» Task goal:
Print each of the lines below verbatim, in the order they appear.

» Materials provided:
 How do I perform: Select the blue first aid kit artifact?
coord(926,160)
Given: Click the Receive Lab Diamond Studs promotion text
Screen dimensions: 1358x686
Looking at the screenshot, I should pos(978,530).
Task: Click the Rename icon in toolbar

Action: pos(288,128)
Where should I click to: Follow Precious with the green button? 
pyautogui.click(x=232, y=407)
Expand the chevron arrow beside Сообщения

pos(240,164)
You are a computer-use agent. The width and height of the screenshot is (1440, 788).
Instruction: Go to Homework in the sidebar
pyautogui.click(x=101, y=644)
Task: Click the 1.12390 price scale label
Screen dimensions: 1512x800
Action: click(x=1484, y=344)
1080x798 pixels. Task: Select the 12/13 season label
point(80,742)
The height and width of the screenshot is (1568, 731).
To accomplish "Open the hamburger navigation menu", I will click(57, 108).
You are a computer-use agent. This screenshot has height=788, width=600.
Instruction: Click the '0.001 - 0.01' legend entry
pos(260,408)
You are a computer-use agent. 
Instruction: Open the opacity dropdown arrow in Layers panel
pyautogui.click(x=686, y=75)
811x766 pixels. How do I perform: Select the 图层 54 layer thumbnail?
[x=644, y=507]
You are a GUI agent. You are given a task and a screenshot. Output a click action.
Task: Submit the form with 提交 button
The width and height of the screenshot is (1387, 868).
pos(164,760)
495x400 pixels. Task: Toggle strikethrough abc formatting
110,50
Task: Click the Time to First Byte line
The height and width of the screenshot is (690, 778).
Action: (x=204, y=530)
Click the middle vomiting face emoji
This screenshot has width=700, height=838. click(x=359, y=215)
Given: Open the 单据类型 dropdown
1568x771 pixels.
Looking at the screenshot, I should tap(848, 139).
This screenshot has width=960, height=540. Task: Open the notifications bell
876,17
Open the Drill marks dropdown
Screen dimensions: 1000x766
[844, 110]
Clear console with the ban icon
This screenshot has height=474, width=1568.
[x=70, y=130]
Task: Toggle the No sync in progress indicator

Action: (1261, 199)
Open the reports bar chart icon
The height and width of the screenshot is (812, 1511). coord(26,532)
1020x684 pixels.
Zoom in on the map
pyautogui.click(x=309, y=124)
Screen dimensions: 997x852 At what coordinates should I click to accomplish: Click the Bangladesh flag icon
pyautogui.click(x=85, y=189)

» Task output:
 How do I perform: Select the blue first aid kit artifact?
coord(926,160)
Given: Click the Receive Lab Diamond Studs promotion text
Screen dimensions: 1358x686
Looking at the screenshot, I should pos(978,530).
Task: Click the Rename icon in toolbar

Action: pos(288,128)
Where should I click to: Follow Precious with the green button? 
pyautogui.click(x=232, y=407)
Expand the chevron arrow beside Сообщения

pos(240,164)
You are a computer-use agent. The width and height of the screenshot is (1440, 788).
Instruction: Go to Homework in the sidebar
pyautogui.click(x=101, y=644)
Task: Click the 1.12390 price scale label
Screen dimensions: 1512x800
Action: click(x=1484, y=344)
1080x798 pixels. Task: Select the 12/13 season label
point(80,742)
The height and width of the screenshot is (1568, 731).
To accomplish "Open the hamburger navigation menu", I will click(57, 108).
You are a computer-use agent. This screenshot has height=788, width=600.
Instruction: Click the '0.001 - 0.01' legend entry
pos(260,408)
You are a computer-use agent. 
Instruction: Open the opacity dropdown arrow in Layers panel
pyautogui.click(x=686, y=75)
811x766 pixels. How do I perform: Select the 图层 54 layer thumbnail?
[x=644, y=507]
You are a GUI agent. You are given a task and a screenshot. Output a click action.
Task: Submit the form with 提交 button
The width and height of the screenshot is (1387, 868).
pos(164,760)
495x400 pixels. Task: Toggle strikethrough abc formatting
110,50
Task: Click the Time to First Byte line
The height and width of the screenshot is (690, 778).
Action: (x=204, y=530)
Click the middle vomiting face emoji
This screenshot has width=700, height=838. click(x=359, y=215)
Given: Open the 单据类型 dropdown
1568x771 pixels.
Looking at the screenshot, I should tap(848, 139).
This screenshot has width=960, height=540. Task: Open the notifications bell
876,17
Open the Drill marks dropdown
Screen dimensions: 1000x766
[844, 110]
Clear console with the ban icon
This screenshot has height=474, width=1568.
[x=70, y=130]
Task: Toggle the No sync in progress indicator

Action: (1261, 199)
Open the reports bar chart icon
The height and width of the screenshot is (812, 1511). coord(26,532)
1020x684 pixels.
Zoom in on the map
pyautogui.click(x=309, y=124)
Screen dimensions: 997x852 At what coordinates should I click to accomplish: Click the Bangladesh flag icon
pyautogui.click(x=85, y=189)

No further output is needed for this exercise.